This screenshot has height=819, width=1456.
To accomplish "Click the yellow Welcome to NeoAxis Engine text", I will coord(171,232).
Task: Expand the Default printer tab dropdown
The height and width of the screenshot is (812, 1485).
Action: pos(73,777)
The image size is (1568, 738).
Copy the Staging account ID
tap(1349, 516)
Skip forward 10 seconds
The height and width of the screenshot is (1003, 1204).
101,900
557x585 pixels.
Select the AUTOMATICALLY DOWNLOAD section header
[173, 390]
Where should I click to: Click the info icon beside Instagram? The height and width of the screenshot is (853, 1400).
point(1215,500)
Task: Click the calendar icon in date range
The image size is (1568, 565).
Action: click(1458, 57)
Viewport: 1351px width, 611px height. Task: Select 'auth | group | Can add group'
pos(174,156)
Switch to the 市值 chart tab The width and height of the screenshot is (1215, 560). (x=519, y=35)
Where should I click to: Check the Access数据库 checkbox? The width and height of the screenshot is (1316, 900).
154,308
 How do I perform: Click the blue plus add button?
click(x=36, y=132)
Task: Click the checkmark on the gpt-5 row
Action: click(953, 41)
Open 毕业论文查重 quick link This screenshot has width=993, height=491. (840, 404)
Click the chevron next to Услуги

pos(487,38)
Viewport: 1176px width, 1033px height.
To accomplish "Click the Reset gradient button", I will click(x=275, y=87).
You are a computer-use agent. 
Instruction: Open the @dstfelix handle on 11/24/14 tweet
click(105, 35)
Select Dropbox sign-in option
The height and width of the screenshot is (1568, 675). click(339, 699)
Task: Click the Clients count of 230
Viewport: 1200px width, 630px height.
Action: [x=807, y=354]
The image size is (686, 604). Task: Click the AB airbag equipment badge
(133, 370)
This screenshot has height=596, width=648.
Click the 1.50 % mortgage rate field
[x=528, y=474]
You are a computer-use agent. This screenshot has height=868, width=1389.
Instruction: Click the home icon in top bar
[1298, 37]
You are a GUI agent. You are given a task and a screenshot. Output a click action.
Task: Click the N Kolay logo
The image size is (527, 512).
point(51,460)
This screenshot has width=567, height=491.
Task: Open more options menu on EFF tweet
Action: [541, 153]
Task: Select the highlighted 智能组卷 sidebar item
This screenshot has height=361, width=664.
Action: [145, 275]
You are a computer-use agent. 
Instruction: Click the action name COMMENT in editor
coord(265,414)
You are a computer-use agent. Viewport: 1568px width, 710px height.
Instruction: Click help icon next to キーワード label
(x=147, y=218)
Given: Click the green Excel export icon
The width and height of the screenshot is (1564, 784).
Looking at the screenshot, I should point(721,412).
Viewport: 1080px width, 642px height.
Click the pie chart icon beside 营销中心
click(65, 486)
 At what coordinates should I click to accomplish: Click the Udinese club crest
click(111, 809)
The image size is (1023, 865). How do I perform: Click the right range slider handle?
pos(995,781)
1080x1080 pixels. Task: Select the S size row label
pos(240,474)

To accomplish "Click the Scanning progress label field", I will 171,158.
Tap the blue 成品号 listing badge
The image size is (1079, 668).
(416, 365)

## Cosa fare
Ricopia senza alcuna modifica tutte le righe, da quella che contiene "This screenshot has height=596, width=648." fino a quella che contiene "(x=147, y=218)", entrambe comprese.

## Soluzione
This screenshot has height=596, width=648.
Click the 1.50 % mortgage rate field
[x=528, y=474]
You are a computer-use agent. This screenshot has height=868, width=1389.
Instruction: Click the home icon in top bar
[1298, 37]
You are a GUI agent. You are given a task and a screenshot. Output a click action.
Task: Click the N Kolay logo
The image size is (527, 512).
point(51,460)
This screenshot has width=567, height=491.
Task: Open more options menu on EFF tweet
Action: [541, 153]
Task: Select the highlighted 智能组卷 sidebar item
This screenshot has height=361, width=664.
Action: [145, 275]
You are a computer-use agent. 
Instruction: Click the action name COMMENT in editor
coord(265,414)
You are a computer-use agent. Viewport: 1568px width, 710px height.
Instruction: Click help icon next to キーワード label
(x=147, y=218)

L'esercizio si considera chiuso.